The Personality-Related Position Requirements Form (PPRF) is a tool used in organizational psychology to assess the personality traits that are necessary for success in a particular job or role. It was developed by Dr. Theodore W. Borman and colleagues in the 1980s.

The PPRF consists of a series of statements about specific job requirements, with each statement rated on a scale of 1 to 5 for the degree to which the requirement is relevant to the job in question. The statements are designed to measure the Big Five personality traits (openness, conscientiousness, extraversion, agreeableness, and neuroticism) as they relate to the job.

Here are some examples of PPRF statements:

  • "This job requires someone who is highly organized and detail-oriented."
  • "The ideal candidate for this position would be outgoing and comfortable with public speaking."
  • "This job would be best suited to someone who is calm and level-headed under pressure."
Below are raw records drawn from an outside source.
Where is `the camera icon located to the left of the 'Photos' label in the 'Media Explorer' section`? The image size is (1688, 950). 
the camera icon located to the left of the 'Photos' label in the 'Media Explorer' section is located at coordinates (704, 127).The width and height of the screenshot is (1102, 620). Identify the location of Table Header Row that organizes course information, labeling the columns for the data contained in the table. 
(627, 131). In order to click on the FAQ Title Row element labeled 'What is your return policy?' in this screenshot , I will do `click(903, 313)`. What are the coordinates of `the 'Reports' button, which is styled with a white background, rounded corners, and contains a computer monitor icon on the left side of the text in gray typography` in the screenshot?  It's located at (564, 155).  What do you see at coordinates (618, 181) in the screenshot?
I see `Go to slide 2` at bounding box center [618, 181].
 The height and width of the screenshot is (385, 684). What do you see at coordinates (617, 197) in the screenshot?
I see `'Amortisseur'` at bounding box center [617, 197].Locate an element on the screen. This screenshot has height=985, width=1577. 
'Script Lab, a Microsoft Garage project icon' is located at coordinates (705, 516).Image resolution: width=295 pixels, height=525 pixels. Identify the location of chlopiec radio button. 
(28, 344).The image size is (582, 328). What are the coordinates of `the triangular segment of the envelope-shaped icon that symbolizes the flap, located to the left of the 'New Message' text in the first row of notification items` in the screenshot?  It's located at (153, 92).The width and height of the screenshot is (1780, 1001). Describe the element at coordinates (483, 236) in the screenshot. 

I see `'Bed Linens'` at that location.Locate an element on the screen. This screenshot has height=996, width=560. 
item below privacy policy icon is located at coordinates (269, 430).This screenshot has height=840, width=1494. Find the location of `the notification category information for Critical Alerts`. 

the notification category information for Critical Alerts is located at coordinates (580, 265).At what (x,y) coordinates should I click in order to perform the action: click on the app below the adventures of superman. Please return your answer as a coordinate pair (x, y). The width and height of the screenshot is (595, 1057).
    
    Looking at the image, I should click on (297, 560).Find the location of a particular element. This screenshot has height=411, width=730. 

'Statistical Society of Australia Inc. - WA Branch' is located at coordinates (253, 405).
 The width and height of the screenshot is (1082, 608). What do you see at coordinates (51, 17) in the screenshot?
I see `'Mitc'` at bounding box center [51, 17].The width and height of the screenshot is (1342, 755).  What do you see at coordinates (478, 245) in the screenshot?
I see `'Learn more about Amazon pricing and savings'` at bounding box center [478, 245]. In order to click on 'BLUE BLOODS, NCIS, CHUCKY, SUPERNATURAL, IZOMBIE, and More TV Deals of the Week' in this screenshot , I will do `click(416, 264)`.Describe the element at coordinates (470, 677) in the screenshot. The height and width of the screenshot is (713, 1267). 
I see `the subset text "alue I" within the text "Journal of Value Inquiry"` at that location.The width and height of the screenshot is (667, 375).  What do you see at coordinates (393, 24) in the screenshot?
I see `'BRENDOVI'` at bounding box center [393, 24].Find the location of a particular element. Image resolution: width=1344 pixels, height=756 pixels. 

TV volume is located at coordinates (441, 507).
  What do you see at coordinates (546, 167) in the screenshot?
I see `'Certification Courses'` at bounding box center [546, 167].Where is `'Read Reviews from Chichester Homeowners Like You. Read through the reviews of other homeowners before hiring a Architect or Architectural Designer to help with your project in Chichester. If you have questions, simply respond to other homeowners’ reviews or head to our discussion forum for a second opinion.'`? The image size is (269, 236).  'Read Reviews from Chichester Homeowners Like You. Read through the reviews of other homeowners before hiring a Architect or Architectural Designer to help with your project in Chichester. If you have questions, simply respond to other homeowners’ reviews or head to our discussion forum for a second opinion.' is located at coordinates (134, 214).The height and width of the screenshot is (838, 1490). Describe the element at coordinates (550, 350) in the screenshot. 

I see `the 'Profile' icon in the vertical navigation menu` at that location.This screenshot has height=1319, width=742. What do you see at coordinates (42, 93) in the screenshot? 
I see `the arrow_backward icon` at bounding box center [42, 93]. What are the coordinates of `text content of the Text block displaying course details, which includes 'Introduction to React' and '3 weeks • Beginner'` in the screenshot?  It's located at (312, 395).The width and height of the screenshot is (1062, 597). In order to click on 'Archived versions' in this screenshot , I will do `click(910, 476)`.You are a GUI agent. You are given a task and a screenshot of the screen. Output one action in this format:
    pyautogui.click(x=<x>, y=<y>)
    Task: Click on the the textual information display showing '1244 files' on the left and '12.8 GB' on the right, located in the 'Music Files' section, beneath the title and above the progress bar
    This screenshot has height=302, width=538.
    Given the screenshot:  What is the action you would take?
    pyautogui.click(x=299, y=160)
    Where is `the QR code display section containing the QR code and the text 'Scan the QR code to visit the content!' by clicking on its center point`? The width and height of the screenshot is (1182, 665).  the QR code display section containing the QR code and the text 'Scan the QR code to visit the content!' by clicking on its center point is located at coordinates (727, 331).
Other similar tools that are used in organizational psychology include:

  • The Occupational Information Network (O*NET) Interest Profiler, which assesses an individual's interests and how they relate to different careers and job tasks.
  • The Work Values Inventory, which assesses an individual's values as they relate to work and career choices.
  • The Situational Judgment Test, which presents hypothetical work scenarios and asks individuals to choose the best course of action.
  • The Hogan Personality Inventory, which measures personality traits related to work performance, leadership potential, and job fit.